<<<<

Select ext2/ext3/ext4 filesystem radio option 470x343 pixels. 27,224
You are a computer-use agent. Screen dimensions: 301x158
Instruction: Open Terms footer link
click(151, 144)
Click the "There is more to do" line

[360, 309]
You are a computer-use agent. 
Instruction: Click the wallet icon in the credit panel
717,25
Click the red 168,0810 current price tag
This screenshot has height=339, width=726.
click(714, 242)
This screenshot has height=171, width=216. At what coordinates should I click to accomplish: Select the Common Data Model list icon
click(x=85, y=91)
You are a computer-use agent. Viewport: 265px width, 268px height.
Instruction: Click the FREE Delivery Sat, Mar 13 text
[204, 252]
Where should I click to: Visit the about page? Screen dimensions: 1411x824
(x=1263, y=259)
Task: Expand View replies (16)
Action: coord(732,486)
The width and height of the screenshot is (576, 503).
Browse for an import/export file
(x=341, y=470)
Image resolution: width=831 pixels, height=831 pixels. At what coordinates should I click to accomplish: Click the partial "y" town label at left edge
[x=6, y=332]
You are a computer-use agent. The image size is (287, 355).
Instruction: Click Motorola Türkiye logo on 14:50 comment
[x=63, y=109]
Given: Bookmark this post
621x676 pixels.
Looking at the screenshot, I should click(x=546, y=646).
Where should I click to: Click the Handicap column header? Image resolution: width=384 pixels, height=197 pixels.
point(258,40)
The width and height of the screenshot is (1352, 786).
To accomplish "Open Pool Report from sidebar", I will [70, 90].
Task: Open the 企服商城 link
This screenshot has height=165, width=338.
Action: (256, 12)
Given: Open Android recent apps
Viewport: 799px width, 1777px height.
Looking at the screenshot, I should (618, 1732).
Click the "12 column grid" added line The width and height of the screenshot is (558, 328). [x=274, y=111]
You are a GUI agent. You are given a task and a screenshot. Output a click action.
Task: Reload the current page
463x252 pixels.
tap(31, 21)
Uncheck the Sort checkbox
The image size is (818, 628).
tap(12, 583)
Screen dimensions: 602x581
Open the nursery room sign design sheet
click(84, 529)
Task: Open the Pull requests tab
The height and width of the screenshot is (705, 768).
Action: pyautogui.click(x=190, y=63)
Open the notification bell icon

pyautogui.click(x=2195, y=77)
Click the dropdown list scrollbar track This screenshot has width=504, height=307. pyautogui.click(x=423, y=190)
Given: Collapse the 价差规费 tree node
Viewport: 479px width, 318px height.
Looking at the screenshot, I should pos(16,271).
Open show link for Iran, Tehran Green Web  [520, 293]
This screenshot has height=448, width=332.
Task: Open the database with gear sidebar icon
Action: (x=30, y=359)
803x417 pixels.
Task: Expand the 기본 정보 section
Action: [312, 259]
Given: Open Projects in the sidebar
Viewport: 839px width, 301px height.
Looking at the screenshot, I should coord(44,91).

>>>>

Aim of the exercise – Reproduce every line of the listing above without any changes.

Solution to the problem –
Select ext2/ext3/ext4 filesystem radio option 470x343 pixels. 27,224
You are a computer-use agent. Screen dimensions: 301x158
Instruction: Open Terms footer link
click(151, 144)
Click the "There is more to do" line

[360, 309]
You are a computer-use agent. 
Instruction: Click the wallet icon in the credit panel
717,25
Click the red 168,0810 current price tag
This screenshot has height=339, width=726.
click(714, 242)
This screenshot has height=171, width=216. At what coordinates should I click to accomplish: Select the Common Data Model list icon
click(x=85, y=91)
You are a computer-use agent. Viewport: 265px width, 268px height.
Instruction: Click the FREE Delivery Sat, Mar 13 text
[204, 252]
Where should I click to: Visit the about page? Screen dimensions: 1411x824
(x=1263, y=259)
Task: Expand View replies (16)
Action: coord(732,486)
The width and height of the screenshot is (576, 503).
Browse for an import/export file
(x=341, y=470)
Image resolution: width=831 pixels, height=831 pixels. At what coordinates should I click to accomplish: Click the partial "y" town label at left edge
[x=6, y=332]
You are a computer-use agent. The image size is (287, 355).
Instruction: Click Motorola Türkiye logo on 14:50 comment
[x=63, y=109]
Given: Bookmark this post
621x676 pixels.
Looking at the screenshot, I should click(x=546, y=646).
Where should I click to: Click the Handicap column header? Image resolution: width=384 pixels, height=197 pixels.
point(258,40)
The width and height of the screenshot is (1352, 786).
To accomplish "Open Pool Report from sidebar", I will [70, 90].
Task: Open the 企服商城 link
This screenshot has height=165, width=338.
Action: (256, 12)
Given: Open Android recent apps
Viewport: 799px width, 1777px height.
Looking at the screenshot, I should (618, 1732).
Click the "12 column grid" added line The width and height of the screenshot is (558, 328). [x=274, y=111]
You are a GUI agent. You are given a task and a screenshot. Output a click action.
Task: Reload the current page
463x252 pixels.
tap(31, 21)
Uncheck the Sort checkbox
The image size is (818, 628).
tap(12, 583)
Screen dimensions: 602x581
Open the nursery room sign design sheet
click(84, 529)
Task: Open the Pull requests tab
The height and width of the screenshot is (705, 768).
Action: pyautogui.click(x=190, y=63)
Open the notification bell icon

pyautogui.click(x=2195, y=77)
Click the dropdown list scrollbar track This screenshot has width=504, height=307. pyautogui.click(x=423, y=190)
Given: Collapse the 价差规费 tree node
Viewport: 479px width, 318px height.
Looking at the screenshot, I should pos(16,271).
Open show link for Iran, Tehran Green Web  [520, 293]
This screenshot has height=448, width=332.
Task: Open the database with gear sidebar icon
Action: (x=30, y=359)
803x417 pixels.
Task: Expand the 기본 정보 section
Action: [312, 259]
Given: Open Projects in the sidebar
Viewport: 839px width, 301px height.
Looking at the screenshot, I should coord(44,91).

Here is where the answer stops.